Aim of the exercise ▸ Return each of the following rows verbatim, changing no character.
——————————
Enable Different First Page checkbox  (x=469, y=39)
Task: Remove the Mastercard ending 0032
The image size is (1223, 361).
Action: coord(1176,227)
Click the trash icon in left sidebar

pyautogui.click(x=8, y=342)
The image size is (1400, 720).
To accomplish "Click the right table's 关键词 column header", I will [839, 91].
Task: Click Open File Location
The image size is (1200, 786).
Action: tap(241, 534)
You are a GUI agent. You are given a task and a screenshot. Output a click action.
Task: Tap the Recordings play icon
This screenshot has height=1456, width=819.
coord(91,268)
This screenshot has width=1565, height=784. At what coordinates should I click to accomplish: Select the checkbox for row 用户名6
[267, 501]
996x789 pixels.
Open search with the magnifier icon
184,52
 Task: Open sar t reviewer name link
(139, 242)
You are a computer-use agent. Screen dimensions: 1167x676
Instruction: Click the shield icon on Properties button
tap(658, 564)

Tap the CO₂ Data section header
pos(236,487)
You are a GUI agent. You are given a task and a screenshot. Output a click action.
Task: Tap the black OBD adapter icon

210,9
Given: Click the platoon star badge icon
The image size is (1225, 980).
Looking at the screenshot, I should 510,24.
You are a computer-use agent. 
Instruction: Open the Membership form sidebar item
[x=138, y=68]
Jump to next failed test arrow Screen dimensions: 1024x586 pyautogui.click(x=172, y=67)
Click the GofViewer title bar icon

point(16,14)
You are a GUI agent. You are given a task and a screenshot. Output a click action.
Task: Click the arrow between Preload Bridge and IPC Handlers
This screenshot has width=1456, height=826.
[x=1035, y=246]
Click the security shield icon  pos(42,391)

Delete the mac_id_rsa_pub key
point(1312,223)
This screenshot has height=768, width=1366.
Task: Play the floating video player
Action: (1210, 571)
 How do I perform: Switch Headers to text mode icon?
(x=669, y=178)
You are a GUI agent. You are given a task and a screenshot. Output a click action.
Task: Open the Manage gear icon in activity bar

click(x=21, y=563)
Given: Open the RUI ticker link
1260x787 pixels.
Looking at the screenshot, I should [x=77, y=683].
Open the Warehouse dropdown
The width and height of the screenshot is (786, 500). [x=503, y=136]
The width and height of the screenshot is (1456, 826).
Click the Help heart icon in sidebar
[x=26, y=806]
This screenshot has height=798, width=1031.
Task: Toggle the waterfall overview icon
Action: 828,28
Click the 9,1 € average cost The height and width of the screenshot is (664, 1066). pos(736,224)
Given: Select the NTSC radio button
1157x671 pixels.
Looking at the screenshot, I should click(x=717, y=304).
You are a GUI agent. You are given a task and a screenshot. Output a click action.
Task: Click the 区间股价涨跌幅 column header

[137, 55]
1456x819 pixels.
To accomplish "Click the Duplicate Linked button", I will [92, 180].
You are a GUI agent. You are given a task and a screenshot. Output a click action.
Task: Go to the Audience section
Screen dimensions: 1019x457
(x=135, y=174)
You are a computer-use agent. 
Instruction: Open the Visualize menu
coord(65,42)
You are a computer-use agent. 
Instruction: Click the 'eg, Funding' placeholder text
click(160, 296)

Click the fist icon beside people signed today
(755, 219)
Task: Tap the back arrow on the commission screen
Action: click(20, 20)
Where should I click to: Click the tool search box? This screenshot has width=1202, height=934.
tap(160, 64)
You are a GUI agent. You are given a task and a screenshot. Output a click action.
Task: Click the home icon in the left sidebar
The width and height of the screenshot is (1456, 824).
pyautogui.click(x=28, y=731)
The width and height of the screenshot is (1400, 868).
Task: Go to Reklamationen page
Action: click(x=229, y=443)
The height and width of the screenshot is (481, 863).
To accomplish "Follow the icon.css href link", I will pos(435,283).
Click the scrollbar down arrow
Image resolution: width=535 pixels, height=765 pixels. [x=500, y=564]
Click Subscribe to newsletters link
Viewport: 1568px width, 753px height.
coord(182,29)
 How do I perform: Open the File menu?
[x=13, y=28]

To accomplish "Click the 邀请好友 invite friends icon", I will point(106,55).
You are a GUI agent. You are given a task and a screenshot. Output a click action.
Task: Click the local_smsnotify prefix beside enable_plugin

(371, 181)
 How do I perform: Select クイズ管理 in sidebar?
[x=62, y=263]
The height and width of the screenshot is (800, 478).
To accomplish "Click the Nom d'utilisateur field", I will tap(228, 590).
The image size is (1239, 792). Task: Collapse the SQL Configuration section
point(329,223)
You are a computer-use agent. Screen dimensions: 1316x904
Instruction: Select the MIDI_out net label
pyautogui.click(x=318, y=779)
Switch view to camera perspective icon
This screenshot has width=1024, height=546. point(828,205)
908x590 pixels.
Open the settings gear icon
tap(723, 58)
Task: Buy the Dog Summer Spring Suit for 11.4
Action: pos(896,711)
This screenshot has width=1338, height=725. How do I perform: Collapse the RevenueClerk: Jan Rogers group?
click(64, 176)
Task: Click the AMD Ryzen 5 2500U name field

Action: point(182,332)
——————————
Solution for this task ▸
Enable Different First Page checkbox  (x=469, y=39)
Task: Remove the Mastercard ending 0032
The image size is (1223, 361).
Action: coord(1176,227)
Click the trash icon in left sidebar

pyautogui.click(x=8, y=342)
The image size is (1400, 720).
To accomplish "Click the right table's 关键词 column header", I will [839, 91].
Task: Click Open File Location
The image size is (1200, 786).
Action: tap(241, 534)
You are a GUI agent. You are given a task and a screenshot. Output a click action.
Task: Tap the Recordings play icon
This screenshot has height=1456, width=819.
coord(91,268)
This screenshot has width=1565, height=784. At what coordinates should I click to accomplish: Select the checkbox for row 用户名6
[267, 501]
996x789 pixels.
Open search with the magnifier icon
184,52
 Task: Open sar t reviewer name link
(139, 242)
You are a computer-use agent. Screen dimensions: 1167x676
Instruction: Click the shield icon on Properties button
tap(658, 564)

Tap the CO₂ Data section header
pos(236,487)
You are a GUI agent. You are given a task and a screenshot. Output a click action.
Task: Tap the black OBD adapter icon

210,9
Given: Click the platoon star badge icon
The image size is (1225, 980).
Looking at the screenshot, I should 510,24.
You are a computer-use agent. 
Instruction: Open the Membership form sidebar item
[x=138, y=68]
Jump to next failed test arrow Screen dimensions: 1024x586 pyautogui.click(x=172, y=67)
Click the GofViewer title bar icon

point(16,14)
You are a GUI agent. You are given a task and a screenshot. Output a click action.
Task: Click the arrow between Preload Bridge and IPC Handlers
This screenshot has width=1456, height=826.
[x=1035, y=246]
Click the security shield icon  pos(42,391)

Delete the mac_id_rsa_pub key
point(1312,223)
This screenshot has height=768, width=1366.
Task: Play the floating video player
Action: (1210, 571)
 How do I perform: Switch Headers to text mode icon?
(x=669, y=178)
You are a GUI agent. You are given a task and a screenshot. Output a click action.
Task: Open the Manage gear icon in activity bar

click(x=21, y=563)
Given: Open the RUI ticker link
1260x787 pixels.
Looking at the screenshot, I should [x=77, y=683].
Open the Warehouse dropdown
The width and height of the screenshot is (786, 500). [x=503, y=136]
The width and height of the screenshot is (1456, 826).
Click the Help heart icon in sidebar
[x=26, y=806]
This screenshot has height=798, width=1031.
Task: Toggle the waterfall overview icon
Action: 828,28
Click the 9,1 € average cost The height and width of the screenshot is (664, 1066). pos(736,224)
Given: Select the NTSC radio button
1157x671 pixels.
Looking at the screenshot, I should click(x=717, y=304).
You are a GUI agent. You are given a task and a screenshot. Output a click action.
Task: Click the 区间股价涨跌幅 column header

[137, 55]
1456x819 pixels.
To accomplish "Click the Duplicate Linked button", I will [92, 180].
You are a GUI agent. You are given a task and a screenshot. Output a click action.
Task: Go to the Audience section
Screen dimensions: 1019x457
(x=135, y=174)
You are a computer-use agent. 
Instruction: Open the Visualize menu
coord(65,42)
You are a computer-use agent. 
Instruction: Click the 'eg, Funding' placeholder text
click(160, 296)

Click the fist icon beside people signed today
(755, 219)
Task: Tap the back arrow on the commission screen
Action: click(20, 20)
Where should I click to: Click the tool search box? This screenshot has width=1202, height=934.
tap(160, 64)
You are a GUI agent. You are given a task and a screenshot. Output a click action.
Task: Click the home icon in the left sidebar
The width and height of the screenshot is (1456, 824).
pyautogui.click(x=28, y=731)
The width and height of the screenshot is (1400, 868).
Task: Go to Reklamationen page
Action: click(x=229, y=443)
The height and width of the screenshot is (481, 863).
To accomplish "Follow the icon.css href link", I will pos(435,283).
Click the scrollbar down arrow
Image resolution: width=535 pixels, height=765 pixels. [x=500, y=564]
Click Subscribe to newsletters link
Viewport: 1568px width, 753px height.
coord(182,29)
 How do I perform: Open the File menu?
[x=13, y=28]

To accomplish "Click the 邀请好友 invite friends icon", I will point(106,55).
You are a GUI agent. You are given a task and a screenshot. Output a click action.
Task: Click the local_smsnotify prefix beside enable_plugin

(371, 181)
 How do I perform: Select クイズ管理 in sidebar?
[x=62, y=263]
The height and width of the screenshot is (800, 478).
To accomplish "Click the Nom d'utilisateur field", I will tap(228, 590).
The image size is (1239, 792). Task: Collapse the SQL Configuration section
point(329,223)
You are a computer-use agent. Screen dimensions: 1316x904
Instruction: Select the MIDI_out net label
pyautogui.click(x=318, y=779)
Switch view to camera perspective icon
This screenshot has width=1024, height=546. point(828,205)
908x590 pixels.
Open the settings gear icon
tap(723, 58)
Task: Buy the Dog Summer Spring Suit for 11.4
Action: pos(896,711)
This screenshot has width=1338, height=725. How do I perform: Collapse the RevenueClerk: Jan Rogers group?
click(64, 176)
Task: Click the AMD Ryzen 5 2500U name field

Action: point(182,332)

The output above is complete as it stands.